Well, the dark times really started in 1995. My brother was here in Denver and he died. I don't want to expand on that, but he died and I was hurt at the time, and that's when the dark really started happening. Within a year I had a son and he was killed and everything just started steamrolling. I ended up in the wheelchair. I went and smoked a lot of dope. I did a lot of cocaine and I drank a lot of whiskey. And I went to the bars and I said goodbye to my friends, and I went and said goodbye to my mom. And then I went to go try to check into the hotel room, and this hotel clerk who was there decided to call the police. It was a good thing he did. And I'll never know this hotel clerk's name. I'll never know anything about it except I call him my angel now.
But anyway, they put me in a rehab. Here I am, don't want to live, don't want to die. Sick of the way I'm living, sick of the way I'm dying, and these guys are telling me it's going to get better. Just hang in there just a little bit longer. And I've heard the cliches a lot of people hear. "One day at a time." Well, I didn't want that concept. I wanted two days, or three days, or four, or a couple weeks at a time. But I finally got the meaning of that, of living one day at a time. And that's when the loneliness started really ending, is that I could look forward to tomorrow.
Now, I love myself. I mean, what can I say? There's nothing, there's no better feeling. I mean, sure, you look at me and you see limitations. And at this point in my life, I'm really feeling that because of the 12-Step Recovery Program, is that I get a chance to give back. And that's what I've learned. There's other guys out there who've experienced the same kind of thing, but we just don't talk about it. You sweep it under the rug. You do what you got to do to not talk about it.

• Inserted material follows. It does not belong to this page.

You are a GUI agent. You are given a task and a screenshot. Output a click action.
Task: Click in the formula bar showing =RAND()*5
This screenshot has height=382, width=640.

It's okay to be a man. It's okay to say it hurts. And I work with a lot of other people, a lot of other men in this recovery program, and I tell them that constantly, because I know what it's like to hurt. I know what it's like to feel that loneliness, that emptiness, that sorrow, that pain, the deaths, and even the livings. Those pains, those frustrations of life itself, and living life itself, are going to be there no matter what. It's how we deal with them. Asking of the help is probably the biggest thing that men, I feel, that is such a constant barrier in our lives because we grow up as men, you're not supposed to feel that. You're not supposed to say that, and they cut you off right away. And I found out different. My life has changed. I've changed, and I'm always grateful for it every single day.